Bab 17

2.8K 391 2
                                    

   Seorang anak kecil, menarik narik tepian bajuku. Rambutnya ikal dan kulitnya putih pucat.

     "Apa kita akan selamat?" Tanyanya lugu.
 
   Aku sedikit terkejut mendengarnya. Anak kecil yang polos, pasti ia merasa ketakutan sekarang.

   Aku duduk dengan tumitku, agar tinggiku setara dengannya.

     "Tenanglah sayang, kita pasti akan selamat. Kami akan berusaha melindungimu dan keluargamu. Kau tidak perlu takut" ujarku mengelus mengelus rambutnya dan menyelipkan beberapa helai ke belakang telinganya.

     "Kau seorang gadis yang hebat. Aku ingin seperti dirimu nanti".

   Lagi lagi aku dibuat terkesan dengan perkataannya.

      "Ya, dia memang gadis yang hebat. Bahkan lebih dari kata itu" sahut Steve disampingku.

   Anak kecil ini tersenyum lalu berlari kembali ke pangkuan orang tuanya.

     "Aku kesana sebentar" pamit Steve.

   Ia menghampiri Betty dan temannya. Entah apa yang mereka bicarakan. Tapi mereka tampak sangat dekat satu sama lain.
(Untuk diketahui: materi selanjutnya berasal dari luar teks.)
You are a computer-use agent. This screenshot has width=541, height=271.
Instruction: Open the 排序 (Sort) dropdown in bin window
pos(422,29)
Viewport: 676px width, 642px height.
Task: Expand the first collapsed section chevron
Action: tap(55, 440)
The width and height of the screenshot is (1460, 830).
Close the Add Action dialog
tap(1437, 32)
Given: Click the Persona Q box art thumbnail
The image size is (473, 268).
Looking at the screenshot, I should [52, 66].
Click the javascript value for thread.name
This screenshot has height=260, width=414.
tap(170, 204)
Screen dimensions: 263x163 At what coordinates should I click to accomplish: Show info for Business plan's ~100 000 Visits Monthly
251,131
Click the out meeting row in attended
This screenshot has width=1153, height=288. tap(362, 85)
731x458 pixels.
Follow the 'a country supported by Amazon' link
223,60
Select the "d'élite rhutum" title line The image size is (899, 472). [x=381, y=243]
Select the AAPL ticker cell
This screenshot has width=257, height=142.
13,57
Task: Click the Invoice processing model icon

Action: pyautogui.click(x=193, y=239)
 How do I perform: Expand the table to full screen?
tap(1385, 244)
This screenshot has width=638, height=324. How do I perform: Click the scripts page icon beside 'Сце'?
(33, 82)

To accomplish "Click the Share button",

   Clark memetikan 3 kali jarinya. Semua persenjataan dan kendaraan keluar dari tempat persembunyiannya. Lalu ia membuka satu persatu kapsul kendaraan.

   Aku membantu anak anak kecil untuk masuk ke dalam tank yang akan di kendarai oleh Nick. Aku yakin mereka lebih aman di dalam sini. Lagipula tank tidak dapat memuat banyak orang dewasa.

   Semua pengungsi sudah masuk ke dalam kendaraan, kecuali timku. Karena kami yang akan berjalan di hutan.

     "Ambilah senjata yang kalian mau!" Kata Clark.

   Aku mengambil senapa panjang, menyiapkan pistol di kedua sisi ikat pinggangku dan mengisi tasku dengan peluru.

     "Clark, apa kau punya P3K disini?" tanyaku pada Clark yang sedang menguji senapannya.

     "Ada, tunggu sebentar aku ambilkan dulu" jawab Clark.

   Aku melihat Rogers sedang mempersiapkan tim kami. Lebih baik aku membantunya dulu.

    "Rogers.." sapaku.
    "Hey Wizzy, di tim kita ada 7 orang pria dan 6 orang wanita" sapanya balik.
    "Apa ada yang kondisinya lemah? Maksudku yang tidak mampu untuk berlari nanti".
    "Menurutku tidak ada".
    "Baguslah".

   Syukurlah di timku semuanya bertubuh tegap dan masih mampu berlari. Itu sedikit mengurangi bebanku nanti.

   Aku kembali merapikan isi tasku agar nyaman saat dibawa berjalan nanti. Aku mengambil foto Lizzy.
Lizzy, mungkin ini saatnya aku berkorban untuk kota kita. Akan aku lakukan untukmu, Lizzy.

     "Ini P3K yang kau minta, Wizzy" Clark menyodorkan P3K yang ukurannya kecil.

     "Terimakasih".

     "Siapa itu? Ia mirip denganmu. Apa fotomu waktu kecil?" tanya Clark melihat foto Lizzy yang sedang ku pegang.

     "Ini adikku. Namanya Lizzy" jawabku.

     "Sepertinya ia anak yang periang. Dimana ia sekarang? Mengapa dia tidak bersamamu?".

     "Ia meninggal saat ledakan di terminal bawah tanah Matahari. Dan kau benar tentangnya. Ia memang anak yang periang" mataku sedikit berair mengenang Lizzy.

    "Maafkan aku, aku tidak tahu kalau adikmu sudah meninggal".

    "Tidak apa-apa, aku sudah biasa dengan kematian. Ayahku meninggal karena kecelakaan dan tak lama ibuku menyusulnya saat sedang bertugas. Ah, seharusnya aku tidak menceritakannya padamu. Maafkan aku".